Au début de mon récit, j’ose quelque chose vraiment d’iconoclaste, et l’air de rien, ce fut pour moi un vrai dilemme. Je ne suis pas trop amateur des récits, inspirés de la mythologie grecque, qui inventent un peu trop par rapport au matériel initial, qui est déjà incroyablement riche en lui même. C’est pour ça que j’ai fait le choix, stratégie scénaristique comme une autre, de me lover dans les blancs et les non dits pour faire parfois mon opportuniste terrier créatif.

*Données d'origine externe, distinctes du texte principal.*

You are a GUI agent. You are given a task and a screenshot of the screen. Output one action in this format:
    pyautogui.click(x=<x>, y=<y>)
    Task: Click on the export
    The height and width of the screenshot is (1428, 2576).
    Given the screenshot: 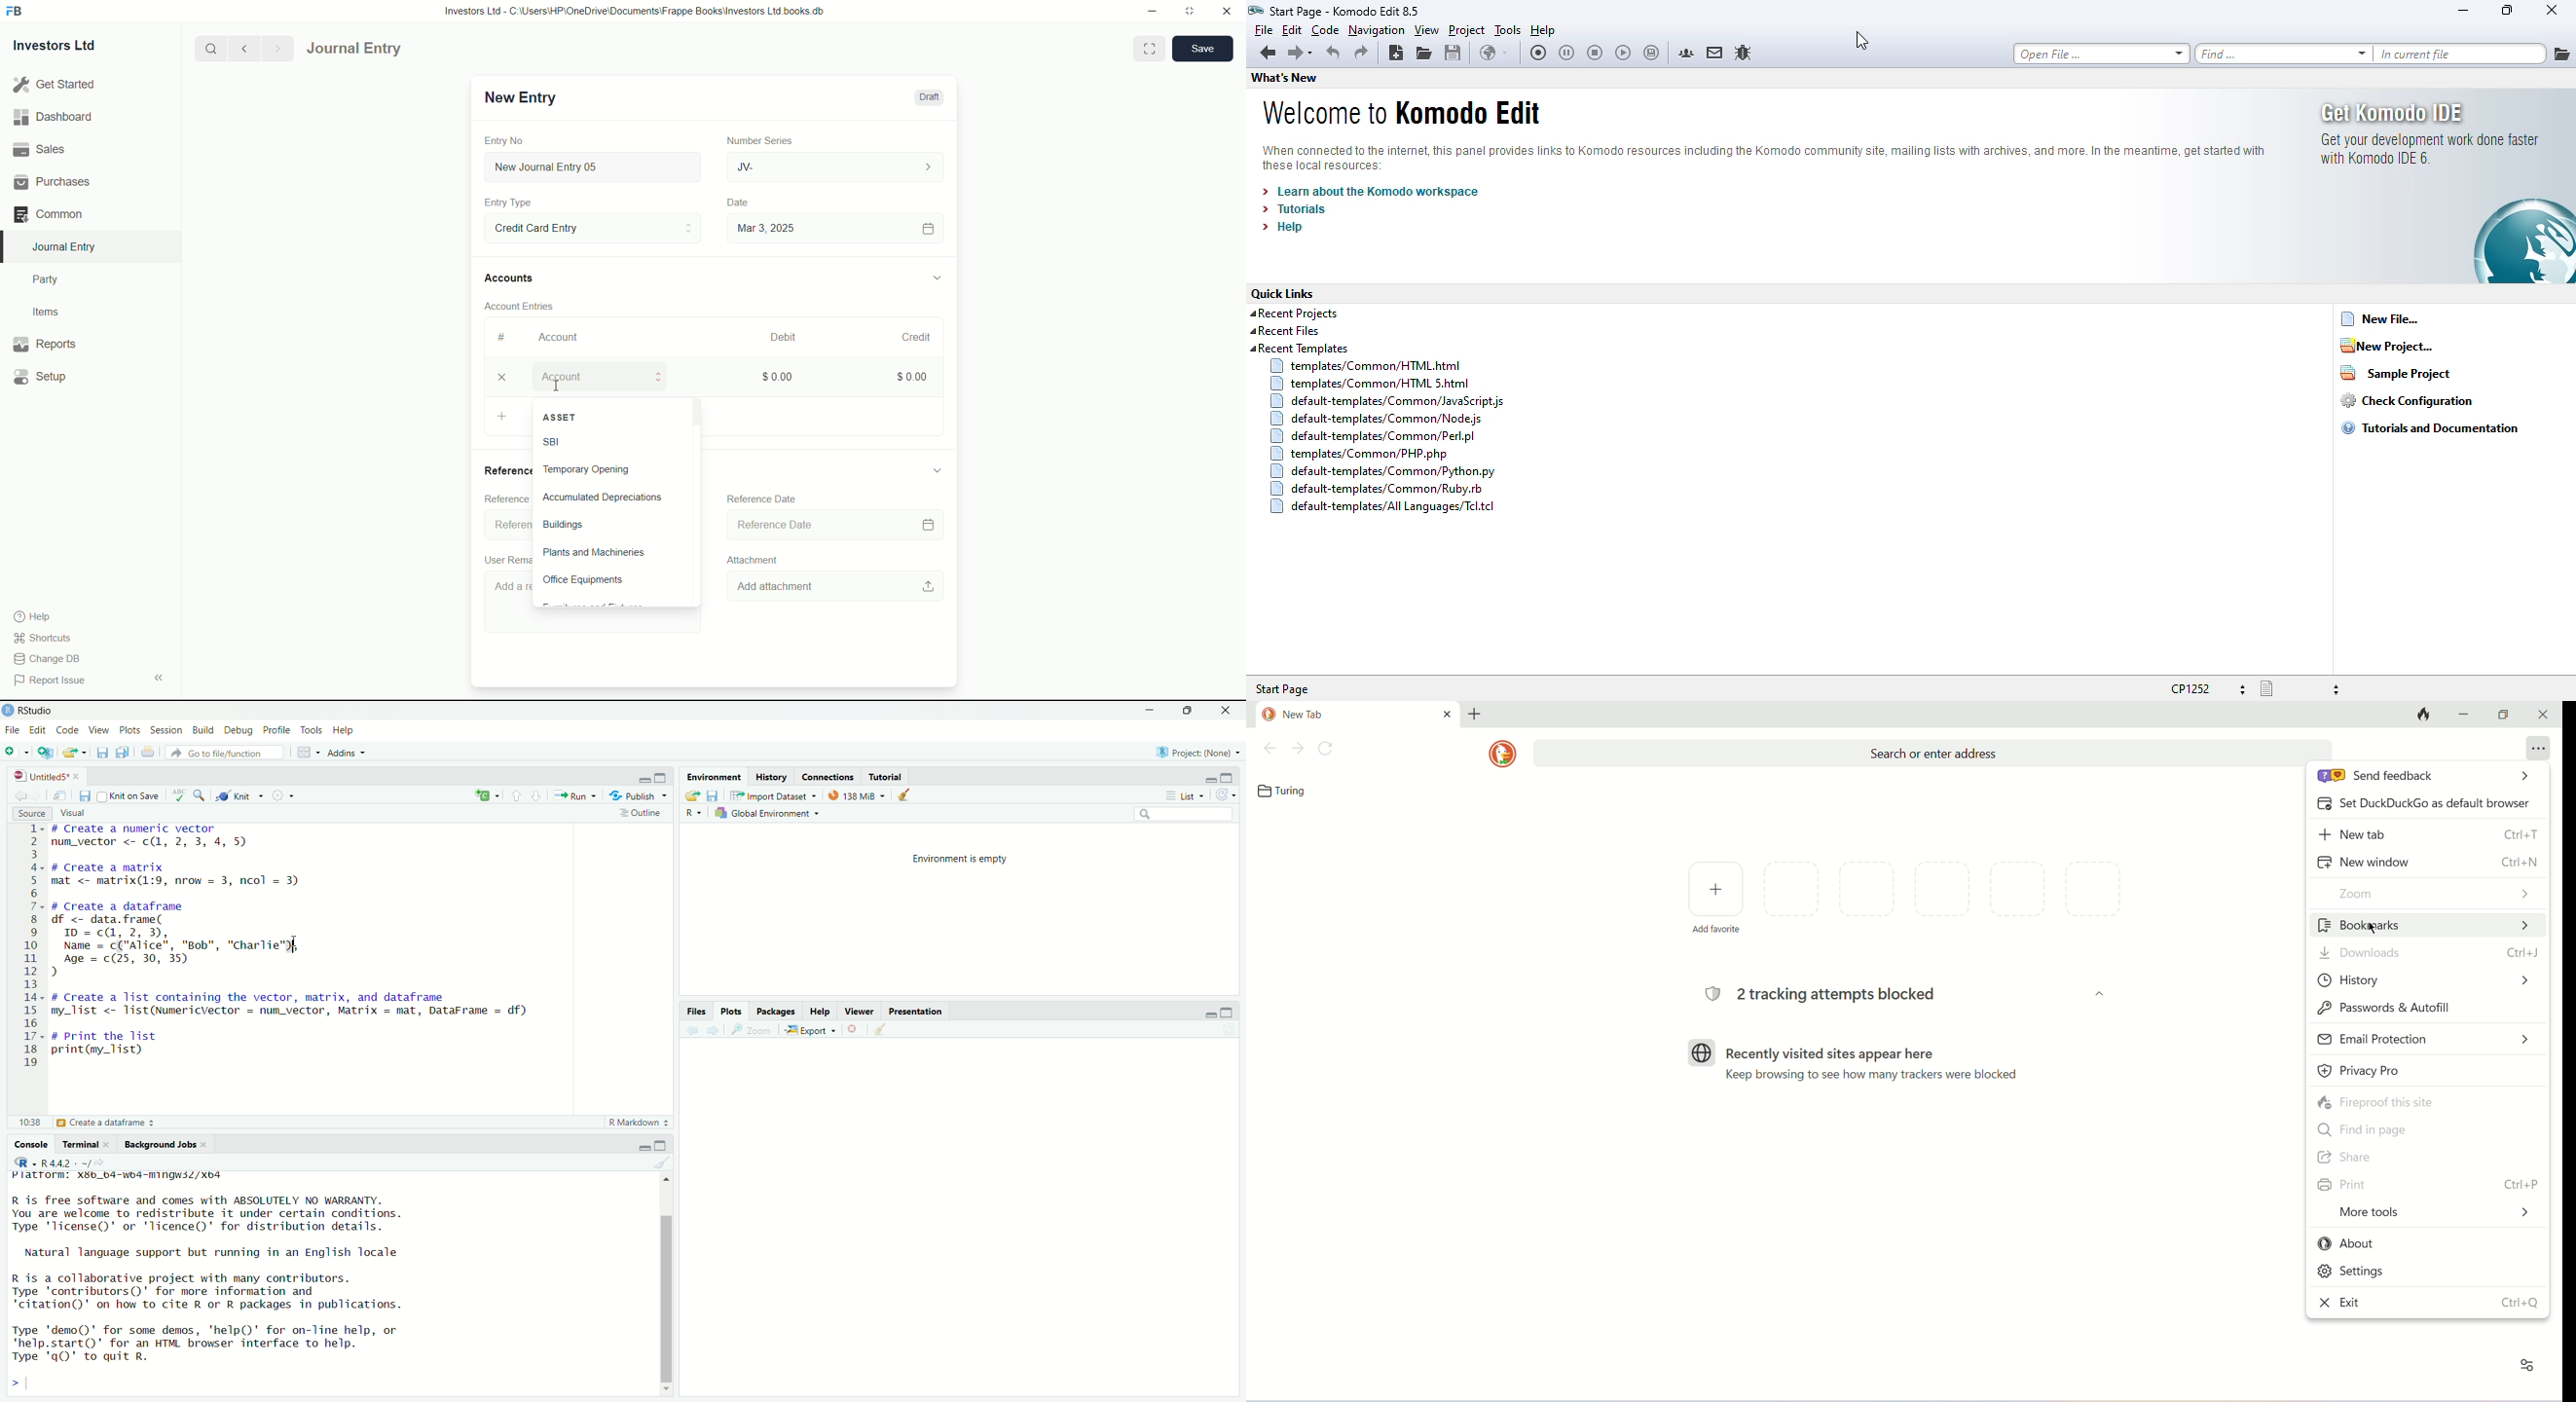 What is the action you would take?
    pyautogui.click(x=73, y=755)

Concernant Oedipe, c’est aussi, un peu, par lassitude de voir toujours le focus, comme une obsession, sur le triste sort du héros qui joue un tour funeste à ses deux parents. Personnellement, j’ai toujours considéré ce récit avec beaucoup de circonspection, car s’il me fascine, c’est davantage dans la raison qui a motivé la création ou le rappel de cette histoire. Alors que dans l’Iliade on parle de la cérémonie funèbre du roi de Thèbes, dans l’Odyssée on évoque la mort du père et la relation (involontairement, c’est important) incestueuse avec la mère… Il y a pour moi une divergence, soudaine, d’une « opinion » sur un personnage renommé. J’ai toujours vu une dimension « politique » dans les oeuvres attribuées à Homère, avec une valorisation, par exemple, de héros à la moralité discutable (la fameuse Metis d’Odysseus/Ulysse qui n’est pas moins que l’apologie de la tromperie mu en principe admirable…). Donc, en créant mon scénario, détaillant l’histoire de Thèbes telle qu’elle est plus ou moins rapportée par les mythologues (et non les historiens), je suis tombé sur cettes congruences (je devrais arrêté d’utiliser ce terme, mais j’aime son son (et je ne bégaie pas) : Créon revient (bien avant Ulysse) et Laodamas comme Thersandre sont contemporains de Diomède, qui lui-même est contemporain de Philoctètes, celui à qui Heraklès confie ses armes avant de mourir. J’ai alors été obsédé par ce simple fait… contrairement à un Persée, perdu dans le temps mythologique, Heraklès ne trainait pas loin des héros de la grande guerre contre Troie. Il était logique, alors, de plus en voyant revenir, encore, le personnage de Créon, de résister à la tentation comme l’invite Oscar Wilde, soit à y céder.

En écrivant ces mots ce matin, je suis encore fasciné par la proximité d’Heraklès au niveau chronologique. Car ça ramène ces légendes, ces mythes, dans un espace de temps et de lieu finalement très condensé. Mais je me suis toujours dit que mon idée allait provoquer au mieux un haussement d’épaules des amateurs de mythologie, au pire leur indignation. Pourtant, c’est pour moi l’un des avantages mésestimés de ces récits, soit la possibilité de les relier entre eux pour trouver de nouvelles synergies, de nouvelles logiques, de nouvelles histoires. Et si la parenté que j’ai créée entre les deux héros dans le premier volume des Cycles d’Ouranos peut légitimement susciter le doute (mais je préférerai l’amusement), il n’en reste pas moins qu’il y a un mystère à élucider concernant la présence des parents d’Heraklès à Thèbes, sous l’une des deux régences, je penche pour la seconde, de Créon.